Lars Laugsand, "Uykuya dalmakta ve uykuyu sürdürmede zorluk yaşadığını ve sabahları kalkmayanların dinlendiğini (yani, dinlendirici bir uyku çekmediklerini) üç kat daha fazla kalp yetmezliği geliştirdiğini gözlemledik." Norveç Bilim ve Teknoloji Üniversitesi Halk Sağlığı Bölümü'nden ve çalışmanın ana imzacısından.
Bu, doğrudan bir neden-sonuç ilişkisi olduğu anlamına gelmez, uzmanı vurgular. "Daha fazla araştırma yapılması gerekli olacak ve eğer sorumlulukları teyit edilirse, " kolay tedavi edilebilir bir durum olduğu için, koroner problemlerin önlenmesinde ek avantajlar sağlayacağını "belirtiyor.

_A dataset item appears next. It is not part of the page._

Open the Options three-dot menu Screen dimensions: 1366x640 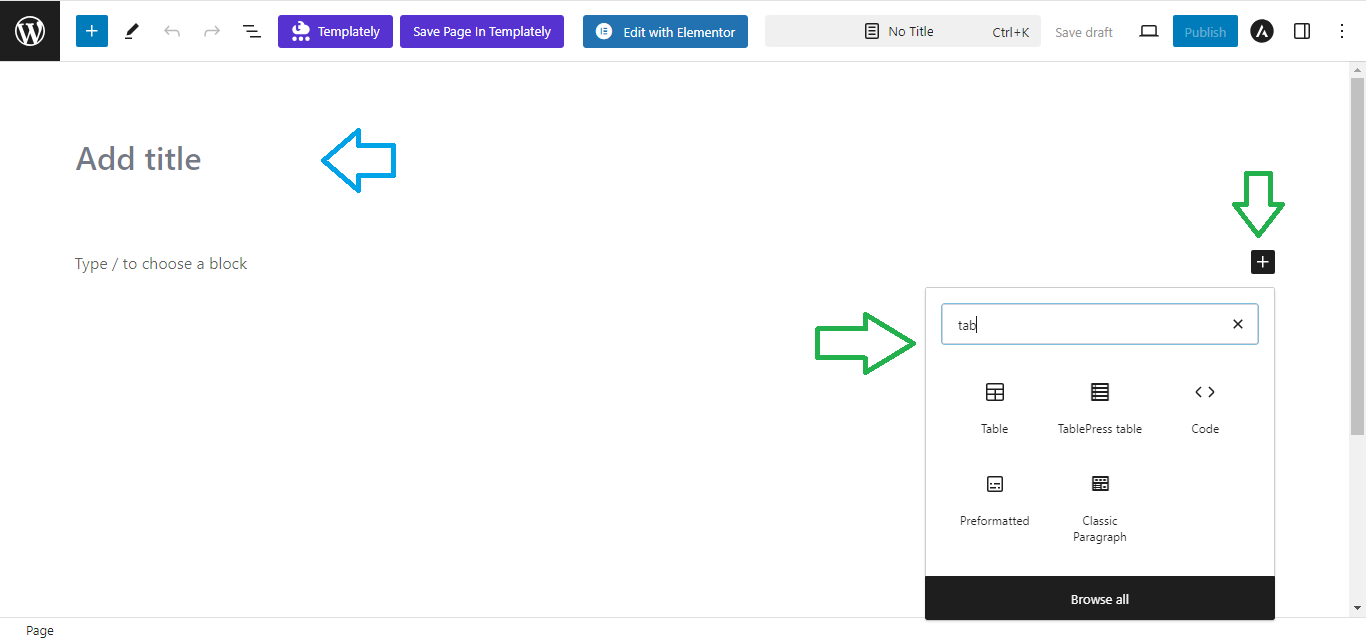(1342, 31)
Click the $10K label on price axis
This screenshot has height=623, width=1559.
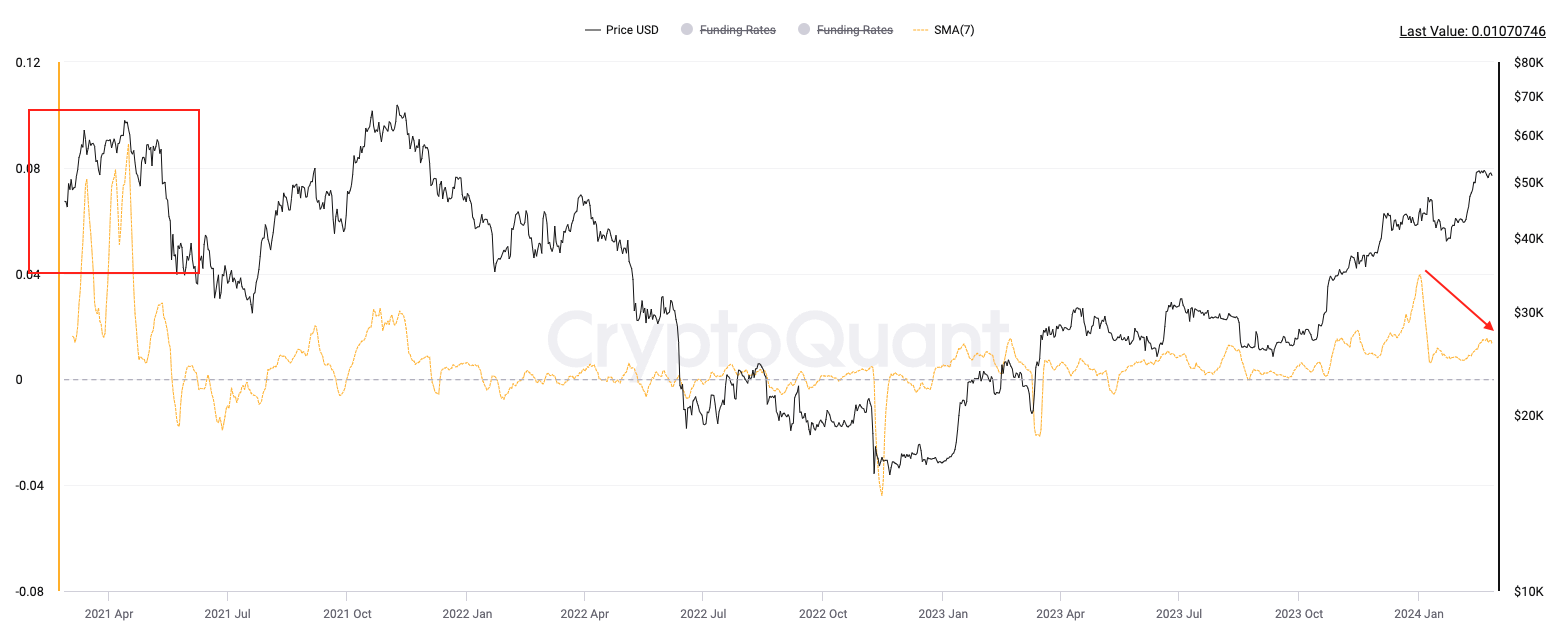[x=1530, y=591]
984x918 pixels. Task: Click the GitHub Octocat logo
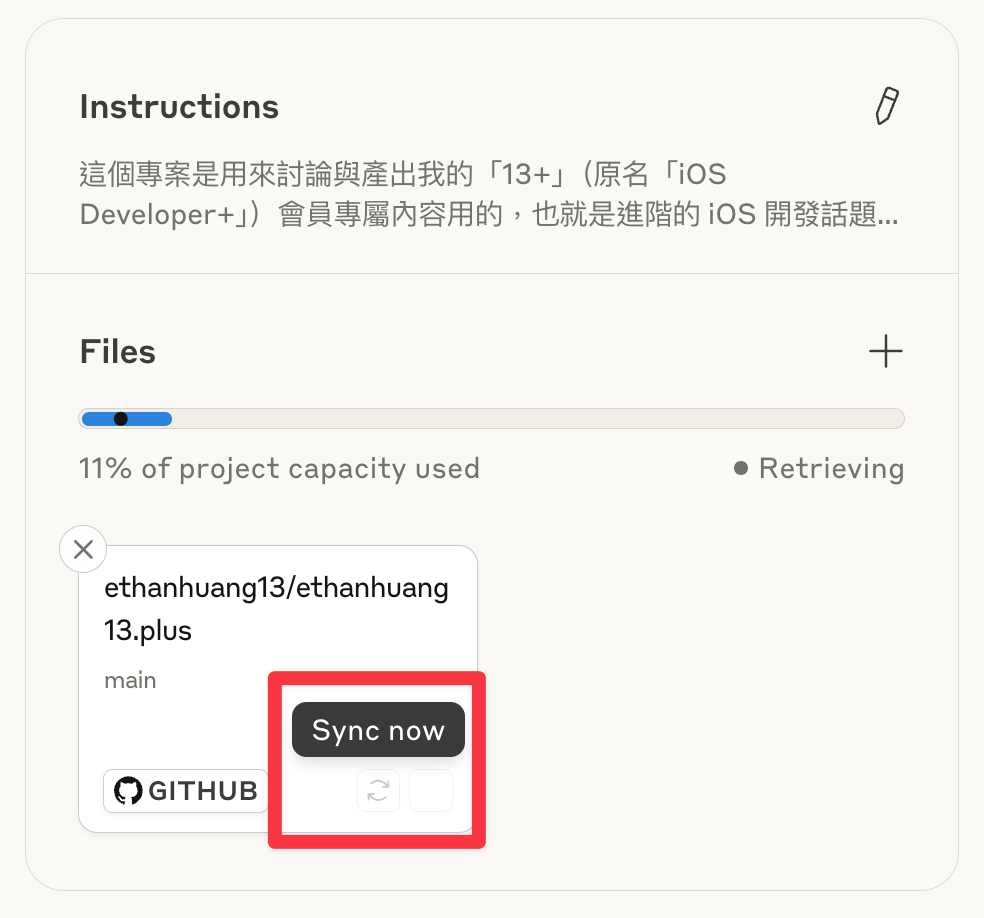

La Zarzuela Hastanesi ve San Francisco de Asís Hastanesi'nde (Madrid) Kardiyoloji Bölüm Başkanı Enrique Asín Cardiel bakış açısına katılıyor. "Kesin sonuçlar çıkaramazsınız, sadece uyku güçlüğü çeken insanların kalp yetmezliği olma olasılığı daha yüksektir."
Nedenleri
Araştırmadan sorumlu olanların kabul ettiği gibi, bu ilişkinin nedeni belirsiz olsa da, muhtemelen "uykusuzluk kalbi daha sıkı çalıştıran bir tür hormonları (adrenalin gibi) uyarabilir, bununla birlikte "Casrdiaco kası tarafından kan basıncı ve oksijen tüketimi, " Dr. Asín Cardiel'in girişimi. Aynı satırda, bu San Carlos Klinik Hastanesi Kardiyoloji Enstitüsü müdürü Julián Villacastín, bir şekilde "uykuya dahil olan vericilerin değiştirilmesinin kalp yetmezliği geliştirdiğine" inanıyor.

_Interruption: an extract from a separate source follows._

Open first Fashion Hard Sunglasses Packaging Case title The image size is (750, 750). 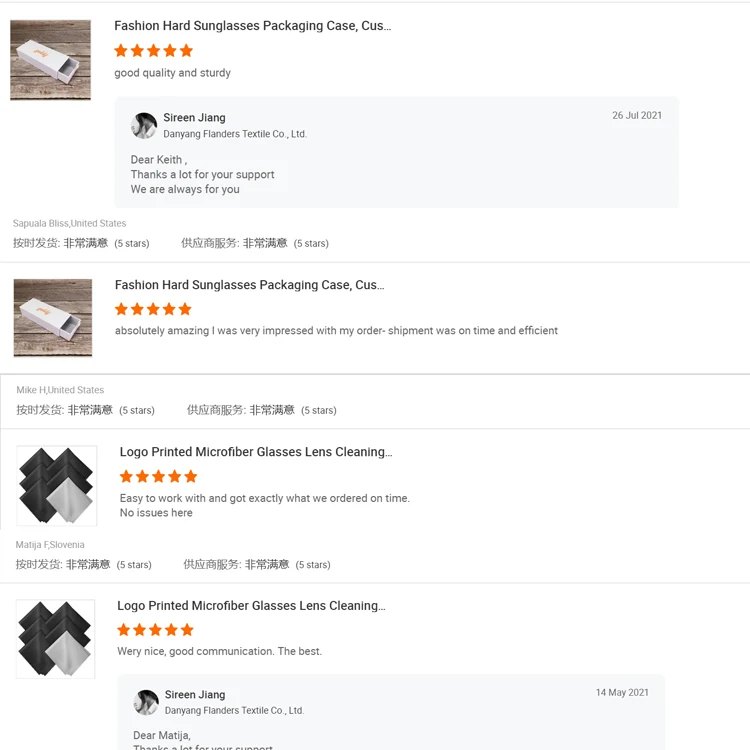point(252,26)
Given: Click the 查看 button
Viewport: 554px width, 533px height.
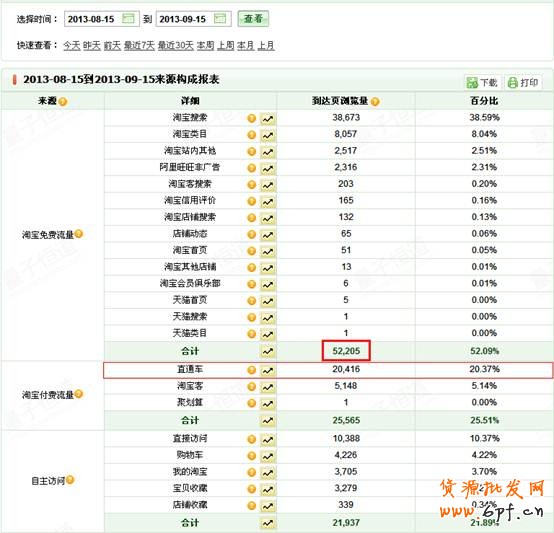Looking at the screenshot, I should point(253,19).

Bilimsel bakış açısından, her iki uzman da “bu sağlam ve çok iyi yapılmış bir çalışmadır” konusunda hemfikirdir. Laugsand ve ekibi (1997'den 2008'e kadar) Norveç'te bir epidemiyolojik çalışma olan Nord-Trondelag Sağlık Çalışması'nda 54.279'dan fazla insanı takip etti.
Çalışmanın başında, uykuya dalma ve uykularını sürdürme güçlükleri ve ertesi sabah uyandıkları takdirde (restoratif olmayan bir uykuya sahip olmanın işareti, uykusuzluk belirtilerinden biri) soruldu. Klinik muayenelere (kolesterol, kan basıncı, diyabet, kilo vb.) Girdiler, yaşam tarzlarını (alkol alımı, tütün, fiziksel aktivite ...) tarif ettiler, eğitim, yaş, cinsiyet ve Herhangi bir ilaç aldılarsa. Depresyon ve anksiyete belirtileri ve kardiyovasküler öykü de değerlendirildi.
Asín Cardiel'in belirttiği gibi, "kalp yetmezliğinin en sık nedeni koroner kalp hastalığıdır, örneğin miyokard enfarktüsü geçirmiş veya kapak lezyonu olan hastalar."
Etkileyebilecek risk faktörlerini (hipertansiyon, diyabet, koroner öykü) dikkate alarak, "kalp yetmezliği riskinin uykusuzluk belirtisi karşısında orta derecede arttığını gördük, ancak üçü eklendiğinde (düşme ve uykuda kalma zorluğu) ve yetersiz dinlenme), oranlar üç ile çarpıldı. "
Bu sonuçlar, Asín Cardiel, "sonraki ilişkilerin bu ilişkinin nedenini analiz etmek ve bir risk faktörü olarak uykusuzluk hakkında etkili bir şekilde konuşabilmek için bir yol açın" diyor. Klinik uygulamada, "Bu çalışma dinlendirici ve doyurucu bir uykuya sahip olmanın önemini pekiştiriyor" diye ekliyor.